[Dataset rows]
────────

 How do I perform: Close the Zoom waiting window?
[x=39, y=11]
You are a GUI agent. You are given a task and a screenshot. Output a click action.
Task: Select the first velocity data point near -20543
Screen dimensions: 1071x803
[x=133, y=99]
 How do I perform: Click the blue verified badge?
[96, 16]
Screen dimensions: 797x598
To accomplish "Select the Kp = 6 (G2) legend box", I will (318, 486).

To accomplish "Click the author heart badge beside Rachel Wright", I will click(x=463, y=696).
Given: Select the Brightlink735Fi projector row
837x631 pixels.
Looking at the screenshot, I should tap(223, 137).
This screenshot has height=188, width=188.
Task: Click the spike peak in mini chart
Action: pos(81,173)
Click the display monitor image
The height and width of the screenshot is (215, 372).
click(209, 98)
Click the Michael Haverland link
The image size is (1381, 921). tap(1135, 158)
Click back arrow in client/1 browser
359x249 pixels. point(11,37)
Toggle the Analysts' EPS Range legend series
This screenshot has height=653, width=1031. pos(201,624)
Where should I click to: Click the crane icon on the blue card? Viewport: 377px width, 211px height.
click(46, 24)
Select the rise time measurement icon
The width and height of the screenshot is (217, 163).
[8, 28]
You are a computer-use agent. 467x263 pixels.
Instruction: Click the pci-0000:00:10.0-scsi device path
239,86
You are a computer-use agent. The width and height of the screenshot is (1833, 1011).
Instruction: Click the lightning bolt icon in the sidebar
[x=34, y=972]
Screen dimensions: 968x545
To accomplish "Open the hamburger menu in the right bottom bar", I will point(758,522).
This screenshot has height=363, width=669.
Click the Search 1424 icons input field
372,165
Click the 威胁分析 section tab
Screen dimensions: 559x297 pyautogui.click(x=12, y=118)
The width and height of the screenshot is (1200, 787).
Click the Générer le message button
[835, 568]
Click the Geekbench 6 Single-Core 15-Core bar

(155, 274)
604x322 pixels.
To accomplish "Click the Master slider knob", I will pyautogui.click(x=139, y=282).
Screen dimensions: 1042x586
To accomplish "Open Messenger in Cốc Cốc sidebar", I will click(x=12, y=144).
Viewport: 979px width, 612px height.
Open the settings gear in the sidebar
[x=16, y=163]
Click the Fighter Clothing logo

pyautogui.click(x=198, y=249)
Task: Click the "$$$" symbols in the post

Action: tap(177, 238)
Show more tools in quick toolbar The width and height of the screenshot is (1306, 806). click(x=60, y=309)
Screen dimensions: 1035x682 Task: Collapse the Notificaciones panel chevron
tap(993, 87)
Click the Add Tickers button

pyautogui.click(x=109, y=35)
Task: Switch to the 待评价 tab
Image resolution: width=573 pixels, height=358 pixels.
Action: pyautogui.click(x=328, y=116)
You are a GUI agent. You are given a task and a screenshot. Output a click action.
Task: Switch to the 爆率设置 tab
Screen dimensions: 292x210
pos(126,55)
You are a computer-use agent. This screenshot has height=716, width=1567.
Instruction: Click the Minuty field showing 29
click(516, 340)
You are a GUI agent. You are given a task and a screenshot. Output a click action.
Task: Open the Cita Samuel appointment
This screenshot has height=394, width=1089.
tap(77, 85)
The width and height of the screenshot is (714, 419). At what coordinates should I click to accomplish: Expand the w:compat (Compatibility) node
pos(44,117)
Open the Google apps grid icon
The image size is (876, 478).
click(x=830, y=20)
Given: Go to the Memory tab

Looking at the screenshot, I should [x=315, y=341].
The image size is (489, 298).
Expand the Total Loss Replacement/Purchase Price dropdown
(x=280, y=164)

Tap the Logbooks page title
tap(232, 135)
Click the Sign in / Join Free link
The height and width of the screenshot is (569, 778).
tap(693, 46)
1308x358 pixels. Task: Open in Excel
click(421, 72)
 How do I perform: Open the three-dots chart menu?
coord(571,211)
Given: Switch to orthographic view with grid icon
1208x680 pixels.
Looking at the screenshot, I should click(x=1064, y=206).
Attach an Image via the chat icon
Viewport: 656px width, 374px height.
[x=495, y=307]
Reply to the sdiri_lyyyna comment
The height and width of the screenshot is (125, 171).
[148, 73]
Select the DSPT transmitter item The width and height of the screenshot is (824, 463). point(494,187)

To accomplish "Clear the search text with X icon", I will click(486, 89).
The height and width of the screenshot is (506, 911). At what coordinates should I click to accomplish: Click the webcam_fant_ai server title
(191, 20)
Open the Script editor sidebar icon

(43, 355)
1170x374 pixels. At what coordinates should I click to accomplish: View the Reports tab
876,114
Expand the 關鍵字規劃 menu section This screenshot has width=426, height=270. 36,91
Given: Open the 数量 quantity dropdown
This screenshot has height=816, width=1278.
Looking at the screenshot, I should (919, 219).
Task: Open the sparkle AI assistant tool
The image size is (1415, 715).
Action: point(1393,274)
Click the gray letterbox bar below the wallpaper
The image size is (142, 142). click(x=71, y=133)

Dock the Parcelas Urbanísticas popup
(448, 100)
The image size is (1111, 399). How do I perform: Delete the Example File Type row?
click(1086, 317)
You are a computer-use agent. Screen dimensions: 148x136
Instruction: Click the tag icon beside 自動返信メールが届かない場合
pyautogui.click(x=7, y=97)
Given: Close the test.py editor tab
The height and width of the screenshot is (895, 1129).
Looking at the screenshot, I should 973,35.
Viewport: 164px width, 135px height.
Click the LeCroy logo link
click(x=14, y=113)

────────

#### [Request]
Copy every line of the data above word for word.

#### [Task response]
 How do I perform: Close the Zoom waiting window?
[x=39, y=11]
You are a GUI agent. You are given a task and a screenshot. Output a click action.
Task: Select the first velocity data point near -20543
Screen dimensions: 1071x803
[x=133, y=99]
 How do I perform: Click the blue verified badge?
[96, 16]
Screen dimensions: 797x598
To accomplish "Select the Kp = 6 (G2) legend box", I will (318, 486).

To accomplish "Click the author heart badge beside Rachel Wright", I will click(x=463, y=696).
Given: Select the Brightlink735Fi projector row
837x631 pixels.
Looking at the screenshot, I should tap(223, 137).
This screenshot has height=188, width=188.
Task: Click the spike peak in mini chart
Action: pos(81,173)
Click the display monitor image
The height and width of the screenshot is (215, 372).
click(209, 98)
Click the Michael Haverland link
The image size is (1381, 921). tap(1135, 158)
Click back arrow in client/1 browser
359x249 pixels. point(11,37)
Toggle the Analysts' EPS Range legend series
This screenshot has height=653, width=1031. pos(201,624)
Where should I click to: Click the crane icon on the blue card? Viewport: 377px width, 211px height.
click(46, 24)
Select the rise time measurement icon
The width and height of the screenshot is (217, 163).
[8, 28]
You are a computer-use agent. 467x263 pixels.
Instruction: Click the pci-0000:00:10.0-scsi device path
239,86
You are a computer-use agent. The width and height of the screenshot is (1833, 1011).
Instruction: Click the lightning bolt icon in the sidebar
[x=34, y=972]
Screen dimensions: 968x545
To accomplish "Open the hamburger menu in the right bottom bar", I will point(758,522).
This screenshot has height=363, width=669.
Click the Search 1424 icons input field
372,165
Click the 威胁分析 section tab
Screen dimensions: 559x297 pyautogui.click(x=12, y=118)
The width and height of the screenshot is (1200, 787).
Click the Générer le message button
[835, 568]
Click the Geekbench 6 Single-Core 15-Core bar

(155, 274)
604x322 pixels.
To accomplish "Click the Master slider knob", I will pyautogui.click(x=139, y=282).
Screen dimensions: 1042x586
To accomplish "Open Messenger in Cốc Cốc sidebar", I will click(x=12, y=144).
Viewport: 979px width, 612px height.
Open the settings gear in the sidebar
[x=16, y=163]
Click the Fighter Clothing logo

pyautogui.click(x=198, y=249)
Task: Click the "$$$" symbols in the post

Action: tap(177, 238)
Show more tools in quick toolbar The width and height of the screenshot is (1306, 806). click(x=60, y=309)
Screen dimensions: 1035x682 Task: Collapse the Notificaciones panel chevron
tap(993, 87)
Click the Add Tickers button

pyautogui.click(x=109, y=35)
Task: Switch to the 待评价 tab
Image resolution: width=573 pixels, height=358 pixels.
Action: pyautogui.click(x=328, y=116)
You are a GUI agent. You are given a task and a screenshot. Output a click action.
Task: Switch to the 爆率设置 tab
Screen dimensions: 292x210
pos(126,55)
You are a computer-use agent. This screenshot has height=716, width=1567.
Instruction: Click the Minuty field showing 29
click(516, 340)
You are a GUI agent. You are given a task and a screenshot. Output a click action.
Task: Open the Cita Samuel appointment
This screenshot has height=394, width=1089.
tap(77, 85)
The width and height of the screenshot is (714, 419). At what coordinates should I click to accomplish: Expand the w:compat (Compatibility) node
pos(44,117)
Open the Google apps grid icon
The image size is (876, 478).
click(x=830, y=20)
Given: Go to the Memory tab

Looking at the screenshot, I should [x=315, y=341].
The image size is (489, 298).
Expand the Total Loss Replacement/Purchase Price dropdown
(x=280, y=164)

Tap the Logbooks page title
tap(232, 135)
Click the Sign in / Join Free link
The height and width of the screenshot is (569, 778).
tap(693, 46)
1308x358 pixels. Task: Open in Excel
click(421, 72)
 How do I perform: Open the three-dots chart menu?
coord(571,211)
Given: Switch to orthographic view with grid icon
1208x680 pixels.
Looking at the screenshot, I should click(x=1064, y=206).
Attach an Image via the chat icon
Viewport: 656px width, 374px height.
[x=495, y=307]
Reply to the sdiri_lyyyna comment
The height and width of the screenshot is (125, 171).
[148, 73]
Select the DSPT transmitter item The width and height of the screenshot is (824, 463). point(494,187)

To accomplish "Clear the search text with X icon", I will click(486, 89).
The height and width of the screenshot is (506, 911). At what coordinates should I click to accomplish: Click the webcam_fant_ai server title
(191, 20)
Open the Script editor sidebar icon

(43, 355)
1170x374 pixels. At what coordinates should I click to accomplish: View the Reports tab
876,114
Expand the 關鍵字規劃 menu section This screenshot has width=426, height=270. 36,91
Given: Open the 数量 quantity dropdown
This screenshot has height=816, width=1278.
Looking at the screenshot, I should (919, 219).
Task: Open the sparkle AI assistant tool
The image size is (1415, 715).
Action: point(1393,274)
Click the gray letterbox bar below the wallpaper
The image size is (142, 142). click(x=71, y=133)

Dock the Parcelas Urbanísticas popup
(448, 100)
The image size is (1111, 399). How do I perform: Delete the Example File Type row?
click(1086, 317)
You are a computer-use agent. Screen dimensions: 148x136
Instruction: Click the tag icon beside 自動返信メールが届かない場合
pyautogui.click(x=7, y=97)
Given: Close the test.py editor tab
The height and width of the screenshot is (895, 1129).
Looking at the screenshot, I should 973,35.
Viewport: 164px width, 135px height.
Click the LeCroy logo link
click(x=14, y=113)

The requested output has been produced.